• **Requirement**
Below are records; reply with nothing but the number of lines in them that contain "title".

(Collected data entries)

::::::

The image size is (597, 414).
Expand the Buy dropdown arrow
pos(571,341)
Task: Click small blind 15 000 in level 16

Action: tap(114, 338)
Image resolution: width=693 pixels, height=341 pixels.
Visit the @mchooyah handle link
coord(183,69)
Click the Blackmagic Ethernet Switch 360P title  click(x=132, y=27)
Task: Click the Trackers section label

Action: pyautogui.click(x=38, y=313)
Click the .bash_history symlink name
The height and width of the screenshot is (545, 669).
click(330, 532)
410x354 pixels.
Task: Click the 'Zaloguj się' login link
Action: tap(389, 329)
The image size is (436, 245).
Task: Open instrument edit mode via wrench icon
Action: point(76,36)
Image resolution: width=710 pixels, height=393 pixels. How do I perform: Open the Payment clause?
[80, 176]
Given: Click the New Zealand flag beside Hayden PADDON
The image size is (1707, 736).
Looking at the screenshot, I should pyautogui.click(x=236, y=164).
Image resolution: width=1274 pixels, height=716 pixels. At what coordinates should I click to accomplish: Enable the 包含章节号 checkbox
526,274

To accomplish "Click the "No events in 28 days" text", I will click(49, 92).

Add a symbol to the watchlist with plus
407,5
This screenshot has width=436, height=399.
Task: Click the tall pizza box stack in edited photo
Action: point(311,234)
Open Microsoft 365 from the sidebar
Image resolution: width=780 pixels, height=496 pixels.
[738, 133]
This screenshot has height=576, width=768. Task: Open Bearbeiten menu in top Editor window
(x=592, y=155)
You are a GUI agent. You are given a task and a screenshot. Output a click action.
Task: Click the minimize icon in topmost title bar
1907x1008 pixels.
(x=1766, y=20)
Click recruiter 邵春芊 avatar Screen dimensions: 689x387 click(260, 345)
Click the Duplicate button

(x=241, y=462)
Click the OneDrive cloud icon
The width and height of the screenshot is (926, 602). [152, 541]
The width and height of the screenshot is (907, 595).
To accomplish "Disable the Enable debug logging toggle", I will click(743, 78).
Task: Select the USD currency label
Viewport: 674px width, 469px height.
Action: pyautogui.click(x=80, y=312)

::::::

• **Expected answer**
2